WRITTEN REQUEST 1 —
In the Bartók record listing, which violinist's passion inspired the First Violin Concerto and the Two Portraits?
WRITTEN REQUEST 2 —
Write a continuation of the Bartók record listing, picking up after its final sentence.

++++ EXTRACT TO READ ++++

Bartók Violin Concertos

Record and Artist Details

Composer or Director: Béla Bartók

Label: Nimbus

Media Format: CD or Download

Media Runtime: 63

Mastering:

DDD

Catalogue Number: NI5333

Tracks:

Composition Artist Credit
Concerto for Violin and Orchestra No. 1 Béla Bartók, Composer
Adám Fischer, Conductor
Béla Bartók, Composer
Gerhart Hetzel, Violin
Hungarian State Symphony Orchestra
Concerto for Violin and Orchestra No. 2 Béla Bartók, Composer
Adám Fischer, Conductor
Béla Bartók, Composer
Gerhart Hetzel, Violin
Hungarian State Symphony Orchestra

Composer or Director: Béla Bartók

Label: Nimbus

Media Format: CD or Download

Media Runtime: 97

Mastering:

DDD

Catalogue Number: NI5362/3

Tracks:

Composition Artist Credit
(The) Wooden Prince Béla Bartók, Composer
Adám Fischer, Conductor
Béla Bartók, Composer
Hungarian State Symphony Orchestra
(2) Portraits Béla Bartók, Composer
Adám Fischer, Conductor
Béla Bartók, Composer
Gerhart Hetzel, Violin
Hungarian State Symphony Orchestra
Music for Strings, Percussion and Celesta Béla Bartók, Composer
Adám Fischer, Conductor
Béla Bartók, Composer
Hungarian State Symphony Orchestra
Divertimento Béla Bartók, Composer
Adám Fischer, Conductor
Béla Bartók, Composer
Hungarian State Symphony Orchestra
Bartok's passion for the violinist Steffi Geyer inspired two very different musical love-letters: the First Violin Concerto and the Two Portraits, both of which have the one subtly perfumed first movement in common. But whereas the concerto's second movement is a Straussian Allegro giocoso, full of hot-headed mood changes and sighing reflections, the Second Portrait is a ferocious distortion of the First's serene main theme (it originally surfaced as a piano Bagatelle). Nimbus highlight the relationship between these two works by utilizing, on both CDs, the one performance of the First Portrait/Concerto first movement. Not that it matters: the music is the same, and the fact that the performances are too underlines the astonishing difference in effect between the two complete compositions.

++++ EXTRACTED DATA ++++

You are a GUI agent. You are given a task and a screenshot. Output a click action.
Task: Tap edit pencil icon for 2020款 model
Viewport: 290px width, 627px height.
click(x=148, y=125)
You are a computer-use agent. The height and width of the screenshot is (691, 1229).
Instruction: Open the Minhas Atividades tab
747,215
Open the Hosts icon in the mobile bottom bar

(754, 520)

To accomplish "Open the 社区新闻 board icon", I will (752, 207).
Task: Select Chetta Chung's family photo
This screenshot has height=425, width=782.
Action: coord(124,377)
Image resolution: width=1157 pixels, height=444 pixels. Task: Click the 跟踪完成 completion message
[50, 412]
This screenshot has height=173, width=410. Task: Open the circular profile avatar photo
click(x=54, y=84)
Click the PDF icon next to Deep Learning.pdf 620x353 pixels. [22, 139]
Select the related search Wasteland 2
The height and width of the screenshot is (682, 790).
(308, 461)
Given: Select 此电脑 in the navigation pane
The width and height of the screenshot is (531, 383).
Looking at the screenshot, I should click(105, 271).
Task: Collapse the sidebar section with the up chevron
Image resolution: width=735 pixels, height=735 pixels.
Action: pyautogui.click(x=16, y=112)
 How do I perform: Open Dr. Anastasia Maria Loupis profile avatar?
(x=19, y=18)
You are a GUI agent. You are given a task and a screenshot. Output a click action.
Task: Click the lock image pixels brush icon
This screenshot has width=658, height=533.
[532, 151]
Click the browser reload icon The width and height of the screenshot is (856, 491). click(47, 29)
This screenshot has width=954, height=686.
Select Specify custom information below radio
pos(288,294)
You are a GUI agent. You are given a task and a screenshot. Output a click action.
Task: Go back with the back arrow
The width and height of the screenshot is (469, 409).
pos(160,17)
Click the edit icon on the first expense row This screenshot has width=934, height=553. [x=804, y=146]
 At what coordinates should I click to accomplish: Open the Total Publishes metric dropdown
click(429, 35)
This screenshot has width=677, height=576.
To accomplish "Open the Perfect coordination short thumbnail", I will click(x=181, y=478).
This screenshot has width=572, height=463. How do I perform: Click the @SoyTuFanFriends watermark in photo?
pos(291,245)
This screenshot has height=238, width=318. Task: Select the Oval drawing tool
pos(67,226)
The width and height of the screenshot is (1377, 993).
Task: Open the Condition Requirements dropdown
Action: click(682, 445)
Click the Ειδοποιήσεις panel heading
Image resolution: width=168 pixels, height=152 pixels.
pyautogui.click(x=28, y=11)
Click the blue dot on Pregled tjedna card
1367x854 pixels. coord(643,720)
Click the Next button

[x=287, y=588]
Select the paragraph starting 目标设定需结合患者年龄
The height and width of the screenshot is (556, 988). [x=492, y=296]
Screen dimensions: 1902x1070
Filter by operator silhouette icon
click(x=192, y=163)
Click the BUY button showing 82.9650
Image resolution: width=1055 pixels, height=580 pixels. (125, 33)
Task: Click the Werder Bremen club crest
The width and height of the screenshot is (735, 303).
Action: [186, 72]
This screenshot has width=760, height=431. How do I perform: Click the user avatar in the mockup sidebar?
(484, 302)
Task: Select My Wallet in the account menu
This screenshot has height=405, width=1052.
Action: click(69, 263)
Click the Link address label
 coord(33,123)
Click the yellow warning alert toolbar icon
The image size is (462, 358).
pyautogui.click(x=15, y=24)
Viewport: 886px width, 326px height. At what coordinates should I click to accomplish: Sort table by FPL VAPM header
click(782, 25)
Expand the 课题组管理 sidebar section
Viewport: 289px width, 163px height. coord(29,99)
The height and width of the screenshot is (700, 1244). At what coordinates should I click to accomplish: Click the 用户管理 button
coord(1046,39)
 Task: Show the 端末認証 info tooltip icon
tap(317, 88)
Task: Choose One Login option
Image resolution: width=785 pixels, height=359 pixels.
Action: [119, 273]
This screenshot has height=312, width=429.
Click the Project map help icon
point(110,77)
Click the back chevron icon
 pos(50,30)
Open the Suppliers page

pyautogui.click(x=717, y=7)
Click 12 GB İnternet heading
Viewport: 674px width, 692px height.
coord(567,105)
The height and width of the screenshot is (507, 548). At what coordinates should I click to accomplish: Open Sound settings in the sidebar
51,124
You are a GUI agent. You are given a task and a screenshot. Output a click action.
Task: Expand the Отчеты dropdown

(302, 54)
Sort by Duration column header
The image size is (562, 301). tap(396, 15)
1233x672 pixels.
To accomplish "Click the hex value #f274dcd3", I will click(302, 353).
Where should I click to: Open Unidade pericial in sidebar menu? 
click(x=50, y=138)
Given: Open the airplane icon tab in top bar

++++

OUTPUT 1 —
Steffi Geyer.

OUTPUT 2 —
Gerhard Hetzel was the Vienna Philharmonic's principal leader; he died a year or so after these recordings were made, and that he was an experienced and perceptive Bartokian is beyond doubt. He also avoided at least two pitfalls commonly visited by interpreters of Bartok's two violin concertos: excessive attack and expressive overkill. His bowing is full and warm (qualities much facilitated by the 1709 Stradivarius he plays), and his flowing turn of phrase evidence of careful study and deep understanding. The lyrical aspects of both works are cultivated with considerable affection, yet the Second Concerto's many varied effects––including the spiky chatter that darts about the centre of the second movement––are reported with admirable precision. Occasional awkward turns or discoloured notes barely register, so generous are Hetzel's tone and spirit. However, his orchestral collaborators are less satisfactory. Although Adam Fischer shares Hetzel's lyrical view of Bartok, his orchestra is relegated to an unhelpfully ambient backdrop––which is fine when the music is hazily impressionistic (as it so often is in the Concerto/Portrait), but muddies and confuses Bartok's meticulous scoring elsewhere.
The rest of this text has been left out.